いつもは完全にレアが攻め攻めであるのに、今日ばかりは時折「女の顔」と言いますか、熱のこもった視線を投げ掛けてくれている。
思わず、ごくりと喉を鳴らさずにはいられなかったよ。
それくらいに今日のレアは色っぽい。まぁ単純に対抗意識を燃やしてくれているんだろうね。なにせ──。
「あ」
「あ」
「……」
「……」
うん、仕事仕事。仕事をしないとですね。時間は有限だからね!
顔を「同時に」反らしながら、仕事を再開する。
「むむむ、あの初々しい反応。もしや」
「うむ。それ以外になかろうて」
「ややや、まさかいままでなかったとは、意外でござった」
「まぁ、年若いゆえ当然でござろうよ」
「であるな。今日は祝いよ! ご亭主殿の卒業祝いよ!」
うははははと変態どもが叫んでいる。変態だけど、さすがはCランク冒険者なだけはあるみたいだ。凄まじい洞察力だ。ただ、うん──。
「俺は女だっつーの!」
なんでみんな「卒業」とか言うのかな!? 俺には物体Xはねえよ! だから「卒業」なんて言わないから!
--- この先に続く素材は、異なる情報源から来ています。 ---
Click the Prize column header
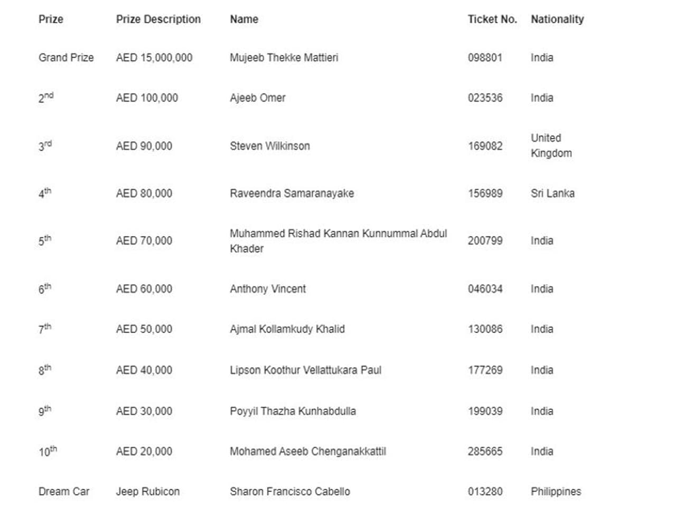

「でも、昨日は「オタノシミ」でしたよね? ノゾミちゃんと」
レアが余計なことを言ってくれた。いや間違ってはいない。間違ってはいないよ!?
たださ、俺には筆的な物体Xはないわけでして──。
「でも、したんでしょう?」
ニヤリとレアが笑っている。……黙秘権。黙秘権を行使する! いまなにかを言っても、そういう風にしか取られないもん! だからここは──。
「朝にノゾミままとお風呂に入ったら、首とか胸とかに「虫刺され」がいっぱいあったの。ノゾミままは、ぱぱ上虫に刺されたと言っていたの」
シリウスちゃぁぁぁーん!? なんで君は余計なことを言うのかなぁ!?
というか、虫ってなによ!? 誰が虫だよ!? ぱぱ上虫って俺のことかい!?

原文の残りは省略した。